Work instructions:
[A] Reproduce everything in the David Andrews biography from "- Occupations: Television" down to "and director (1935–2026)".
[B] Carry on the David Andrews biography from the point where it ends.

Excerpted passage:

★ ★ ★

- Born: 22 October 1935 Sanderstead, Surrey, England
- Died: January 2026 (aged 90)
- Occupations: Television director; actor; writer;
- Years active: 1959–2026
- Children: 5

= David Andrews (director) =

British actor and director (1935–2026)

David Andrews (22 October 1935 – January 2026) was a British television character actor, director and writer. From 1959, he worked almost continuously in television for more than 50 years, 40 of which were spent directing television drama and other genres.

==Early life==
Born in Sanderstead, Surrey, England of Scottish and Irish descent, Andrews spent his early childhood in Scotland. He was educated at Kings College, Taunton and the Whitgift Middle School, Croydon (now the Trinity School of John Whitgift). In 1958, after National Service in the RAF, he graduated from the Central (now the Royal Central) School of Speech and Drama, winning the gold medal and Rawlings Cup.

★ ★ ★

Data listing:
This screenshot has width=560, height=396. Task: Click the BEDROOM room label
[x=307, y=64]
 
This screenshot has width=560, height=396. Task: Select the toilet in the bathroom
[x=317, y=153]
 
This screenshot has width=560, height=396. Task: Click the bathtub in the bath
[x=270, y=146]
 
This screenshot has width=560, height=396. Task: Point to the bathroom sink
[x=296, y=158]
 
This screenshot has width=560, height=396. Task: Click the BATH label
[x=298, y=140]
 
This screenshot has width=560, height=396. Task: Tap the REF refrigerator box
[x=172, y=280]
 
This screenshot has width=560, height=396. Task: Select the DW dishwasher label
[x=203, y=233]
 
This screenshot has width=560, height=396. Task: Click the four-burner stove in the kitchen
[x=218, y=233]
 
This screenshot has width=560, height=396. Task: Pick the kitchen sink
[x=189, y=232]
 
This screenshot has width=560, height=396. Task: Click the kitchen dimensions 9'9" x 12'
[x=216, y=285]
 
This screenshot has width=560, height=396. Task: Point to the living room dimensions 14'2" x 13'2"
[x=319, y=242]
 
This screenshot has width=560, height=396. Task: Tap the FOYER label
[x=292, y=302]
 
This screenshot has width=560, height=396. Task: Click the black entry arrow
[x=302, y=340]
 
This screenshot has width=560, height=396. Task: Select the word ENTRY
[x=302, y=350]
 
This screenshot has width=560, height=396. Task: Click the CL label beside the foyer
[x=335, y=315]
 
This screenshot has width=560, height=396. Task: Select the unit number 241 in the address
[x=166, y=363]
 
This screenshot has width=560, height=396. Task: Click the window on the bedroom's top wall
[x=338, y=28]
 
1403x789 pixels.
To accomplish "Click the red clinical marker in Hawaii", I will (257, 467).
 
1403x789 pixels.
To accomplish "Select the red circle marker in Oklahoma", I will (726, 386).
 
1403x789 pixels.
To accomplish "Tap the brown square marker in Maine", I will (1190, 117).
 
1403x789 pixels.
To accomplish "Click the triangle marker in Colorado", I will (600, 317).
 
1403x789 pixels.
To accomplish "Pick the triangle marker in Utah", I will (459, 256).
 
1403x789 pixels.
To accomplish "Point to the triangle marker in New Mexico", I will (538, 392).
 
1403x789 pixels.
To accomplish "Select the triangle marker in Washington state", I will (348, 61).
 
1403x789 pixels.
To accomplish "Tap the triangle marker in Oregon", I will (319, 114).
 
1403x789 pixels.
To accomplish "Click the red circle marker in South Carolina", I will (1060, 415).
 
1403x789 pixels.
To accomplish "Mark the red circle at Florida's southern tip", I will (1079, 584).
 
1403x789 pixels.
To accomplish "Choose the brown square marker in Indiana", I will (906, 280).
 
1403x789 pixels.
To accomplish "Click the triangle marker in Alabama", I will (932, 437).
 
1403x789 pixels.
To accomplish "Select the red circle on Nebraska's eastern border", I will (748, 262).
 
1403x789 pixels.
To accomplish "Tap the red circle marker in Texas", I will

★ ★ ★

Answer list:
[A]
- Occupations: Television director; actor; writer;
- Years active: 1959–2026
- Children: 5

= David Andrews (director) =

British actor and director (1935–2026)

[B]
==Career==
David Andrews was originally an actor and had considerable success on television throughout the 1960s. He also appeared on the West End stage, on film and on radio. Offered a place on the BBC's television training course he became a full-time television director in the early 1970s. After graduating from drama school, he was invited by George Devine to join the English Stage Company at the Royal Court Theatre in London, taking part in an actors’ workshop to study Sanford Meisner's improvisation technique under Anthony Page. That led to his first West End part in the historic Willis Hall play, The Long and the Short and the Tall. There followed several more West End roles and the beginning of his television career.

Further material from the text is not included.